In [1]:
import spacy

In [2]:
nlp = spacy.load('en_core_web_sm')

## 1. Containers 
Containers are spaCY objects that contain a large quantity of data about a text. When we analyze texts with the spaCy framework, we create different container objects to do that. Here is a full list of all spaCy continers we will be focusing on three : Doc, Span, and Token.
1. Doc
2. DocBin
3. Example
4. language
5. Lexeme
6. Span
7. SpanGroup
8. Token

In [4]:
with open("wiki.txt", 'r') as f:
    text = f.read()

In [5]:
print(text)

The United States of America (USA), also known as the United States (U.S.) or America, is a country primarily located in North America. It is a federal republic of 50 states and a federal capital district, Washington, D.C. The 48 contiguous states border Canada to the north and Mexico to the south, with the semi-exclave of Alaska in the northwest and the archipelago of Hawaii in the Pacific Ocean. The United States also asserts sovereignty over five major island territories and various uninhabited islands in Oceania and the Caribbean.[j] It is a megadiverse country, with the world's third-largest land area[c] and third-largest population, exceeding 340 million.[k]

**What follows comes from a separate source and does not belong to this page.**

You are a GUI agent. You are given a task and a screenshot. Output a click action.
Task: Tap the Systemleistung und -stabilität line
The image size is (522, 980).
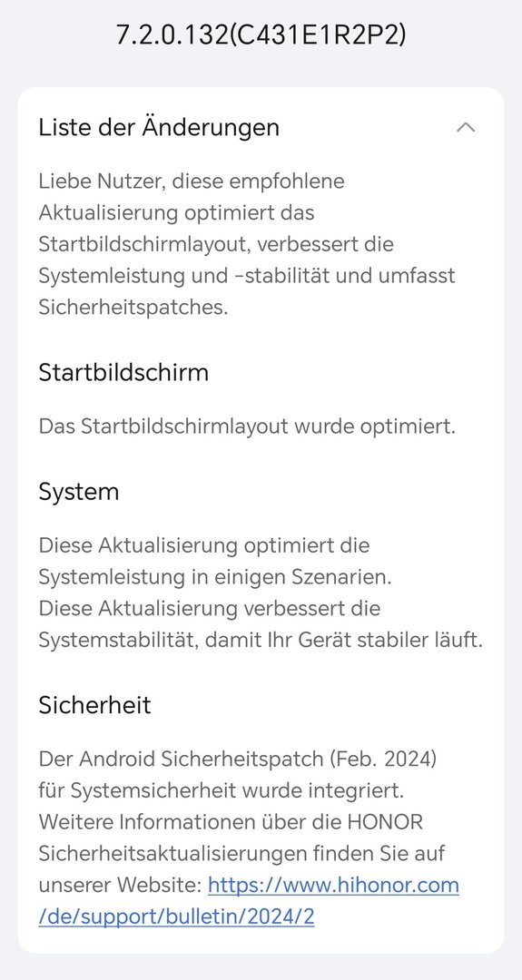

Paleo-Indians migrated from North Asia to North America over 12,000 years ago, and formed various civilizations. Spanish colonization established Spanish Florida in 1513, the first European colony in what is now the continental United States. British colonization followed with the 1607 settlement of Virginia, the first of th

In [6]:
doc = nlp(text)

In [7]:
print(doc)

The United States of America (USA), also known as the United States (U.S.) or America, is a country primarily located in North America. It is a federal republic of 50 states and a federal capital district, Washington, D.C. The 48 contiguous states border Canada to the north and Mexico to the south, with the semi-exclave of Alaska in the northwest and the archipelago of Hawaii in the Pacific Ocean. The United States also asserts sovereignty over five major island territories and various uninhabited islands in Oceania and the Caribbean.[j] It is a megadiverse country, with the world's third-largest land area[c] and third-largest population, exceeding 340 million.[k]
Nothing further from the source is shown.